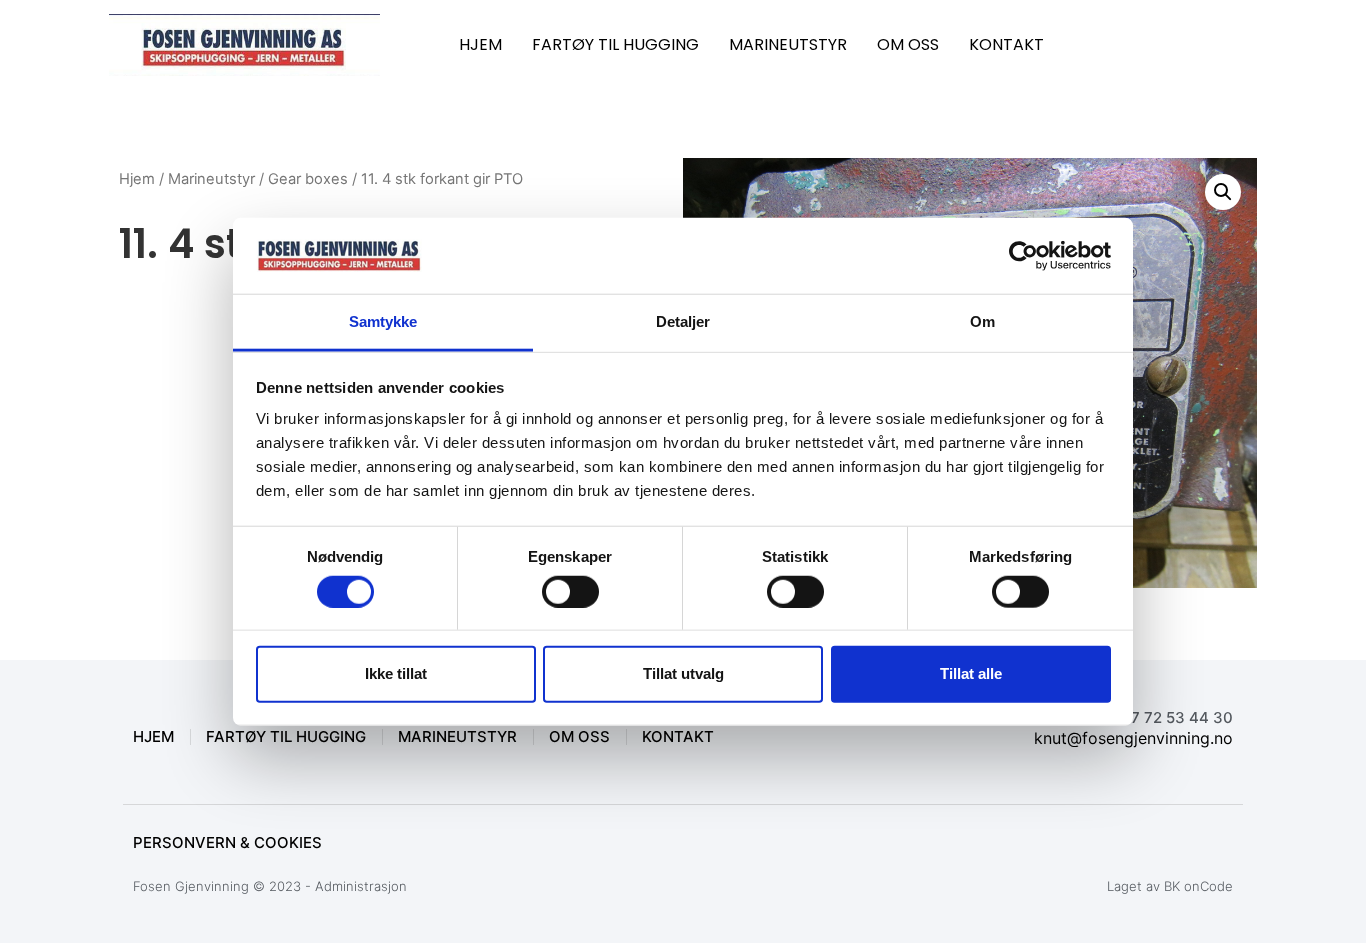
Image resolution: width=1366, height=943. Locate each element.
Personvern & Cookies (227, 842)
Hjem (137, 179)
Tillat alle (971, 673)
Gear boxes (308, 179)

━━━━━━━━

WORK REQUIRED :: What I need is every record written out exactly, minus the pictures.

ANSWER TO THIS TASK ::
Image resolution: width=1366, height=943. Locate each element.
Personvern & Cookies (227, 842)
Hjem (137, 179)
Tillat alle (971, 673)
Gear boxes (308, 179)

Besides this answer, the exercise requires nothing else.